##### Source excerpt

April 7, 2026
Welcome to the toponym 2.0.1 Readme!
The toponym package supplies users of R with tools to
visualize and analyze toponym (= place name) distributions. It is
intended as an interface to the GeoNames data. A regular expression
filters data and in a second step a map is created displaying all
locations in the filtered data set. The functions make data and plots
available for further analysis—either within R or in the working
directory. Users can select regions within countries, provide
coordinates to define regions, or specify a region within the package to
restrict the data selection to that region or compare regions with the
remainder of countries.
If you would like to use toponym 1.X.X, head to this
GitHub branch and follow the instructions.

##########
##### Data provided

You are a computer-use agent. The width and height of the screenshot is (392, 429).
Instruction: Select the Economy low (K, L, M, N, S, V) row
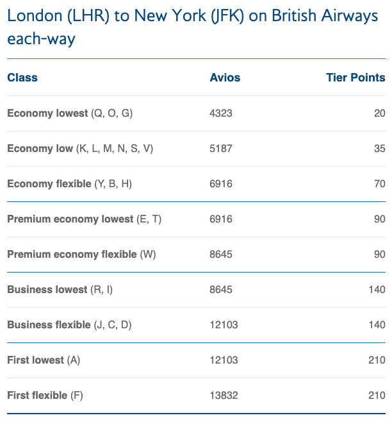(196, 149)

##########

▶ Exercise aim:
From the toponym package readme, extract the passage from "The toponym package" up to and including "remainder of countries.".

▶ Solution to this exercise:
The toponym package supplies users of R with tools to
visualize and analyze toponym (= place name) distributions. It is
intended as an interface to the GeoNames data. A regular expression
filters data and in a second step a map is created displaying all
locations in the filtered data set. The functions make data and plots
available for further analysis—either within R or in the working
directory. Users can select regions within countries, provide
coordinates to define regions, or specify a region within the package to
restrict the data selection to that region or compare regions with the
remainder of countries.